Comprendre la dégradation des batteries Li-ion

10.04.2024

La batterie d’un véhicule électrique représente encore une grande part du prix total du véhicule. Or, celle-ci se dégrade peu à peu au cours du temps et des cycles de charge/décharge. Des travaux sont menés à la BFH afin de mieux comprendre ce processus et de définir des stratégies permettant d’augmenter significativement la durée de vie des batteries.

Pour stocker l’énergie dont elles ont besoin, la grande majorité des voitures électriques (VE) modernes utilisent une batterie lithium-ion (Li-ion) – un terme générique regroupant toutes les batteries utilisant le lithium en tant que porteur de charges. Ceci, pour plusieurs raisons: tout d’abord, le lithium a le potentiel d’oxydoréduction le plus faible et permet donc à une cellule d’atteindre le plus haut potentiel possible. Ensuite, le lithium est le troisième élément le plus léger, ce qui permet aux batteries Li-ion d’atteindre une densité gravimétrique et volumétrique élevée. Enfin, une pénurie de lithium est peu probable à court et moyen terme [1].

Une bonne solution, avec quelques inconvénients

Un VE équipé d’une batterie Li-ion a, de nos jours, des performances similaires à celles d’une voiture conventionnelle équipée d’un moteur à combustion. En effet, un véhicule électrique doté de la bonne combinaison en matière de capacité de batterie, de poids et d’efficacité aérodynamique peut parcourir des centaines de kilomètres entre deux charges. L’autonomie médiane des modèles de VE en 2022 était de 400 km, et pouvait atteindre plus de 650 km pour certains modèles [2].

Cela n’empêche cependant pas les batteries Li-ion de présenter certains inconvénients:

  • Les batteries Li-ion sont coûteuses à produire, et l’extraction de certains matériaux tels que le cobalt constitue une source de préoccupations environnementales et humanitaires. Il est néanmoins nécessaire de rappeler que toutes les études fiables aboutissent à un gain écologique significatif des voitures électriques par rapport aux voitures à combustion [3].
  • Une bonne gestion des batteries est essentielle à la longévité des batteries Li-ion, ce qui ajoute une certaine complexité à l’utilisation et au design du système.
  • Les températures extrêmes affectent significativement l’autonomie, mais aussi la durée de vie des batteries Li-ion.
  • Enfin, bien que le risque soit faible, les batteries Li-ion peuvent surchauffer et s’enflammer. Ce problème touche aussi les voitures à essence, mais fait bien moins souvent l’objet d’articles dans les médias.

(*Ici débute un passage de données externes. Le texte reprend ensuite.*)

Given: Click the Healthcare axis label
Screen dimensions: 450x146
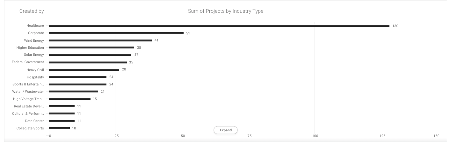Looking at the screenshot, I should pyautogui.click(x=35, y=26).
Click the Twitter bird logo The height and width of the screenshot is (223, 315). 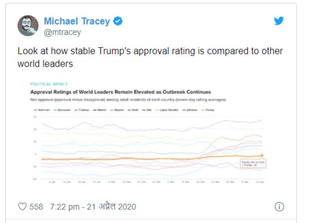279,21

Les constructeurs automobiles ont toutefois résolu la plupart de ces problèmes en développant des logiciels qui gèrent l’état de santé et la température de la batterie, et en intégrant des systèmes intelligents ainsi que des systèmes de refroidissement et de chauffage. Ces développements permettent dorénavant aux VE de pouvoir traverser la Norvège en hiver, ou le Texas au milieu d’une vague de chaleur.

La dégradation des batteries

À chaque cycle de charge, les batteries Li-ion perdent une fraction de leur capacité totale. Au fil du temps, ces petites réductions de la capacité maximale de la batterie pèsent sur l’autonomie globale d’un véhicule électrique. C’est pourquoi, de nos jours, les VE vendus sont en général assortis d’une garantie sur la batterie d’au moins 8 ans et 150 000 km.

Une étude réalisée par des propriétaires de Tesla aux Pays-Bas – à partir de données provenant de Tesla vendues dans le monde entier – a montré que les batteries de la berline Model S subissaient un taux de dégradation moyen d’environ 5% au cours des 80'000 premiers kilomètres [4]. Cette courbe s’atténue au fur et à mesure que les kilomètres s’accumulent, et l’étude indique que les batteries de ces Tesla à longue autonomie conservent généralement au moins 90% de leur capacité initiale après 150'000 km – pour comparaison, une voiture dotée d’un moteur à combustion a une durée de vie moyenne de 10 ans et parcourt en moyenne entre 150'000 (moteur à essence) et 250'000 km (moteur diesel).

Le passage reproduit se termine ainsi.